Rebanks is a British sheep farmer, an Internet rock star, and author of
The Shepherd's Life, an international phenomenon whose sales have already reached over 320,000 copies.

He sat down for the interview over lunch, his clothes still muddy from the fields, where he'd been working since before dawn to care for his animals (lambing season hasn't quite yet ended, so the farm is busy).

Rebanks mentioned that, after lunch and our interview, he'd be meeting with students in the classroom he and his wife have built onto the rear of their home. Student groups visit the farm regularly to learn about raising sheep. Sheep farming at a small scale isn't very profitable, so teaching is a second income stream for the couple.

Although farming is his occupation, Rebanks, in addition to teaching, supplements his family's income with writing, professional speaking, consulting, and even the occasional construction job.

With the soft demand for wool and meat, crushing competition from industrial farms, and small-famers' meager subsidies from the government, every small sheep farmer is the UK today has to diversify, to get by. The income from a small farm is just too little to sustain anyone.

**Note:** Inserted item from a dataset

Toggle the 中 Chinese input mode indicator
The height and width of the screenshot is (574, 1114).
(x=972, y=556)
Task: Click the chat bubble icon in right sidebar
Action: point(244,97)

The next time I complain about having too many clients, too many projects, and too many emails to read, poke me.

Monday, April 3, 2017

Priceline Loves Loopholes

Loophole at Windsor Castle
A "loophole" is a mistake in an agreement or law that lets you escape an obligation.

We say, for example, "Priceline exploited a loophole to avoid paying any income taxes seven years in a row."

The word stems from the Middle English loupe, literally "a narrow window in a castle wall."

A loophole was designed to protect an archer as he shot at approaching enemies.

The word took on its figurative sense, "a means of escape," around 1660.

Castles could be full of bad odors, and a loophole served as a "vent" to let them out.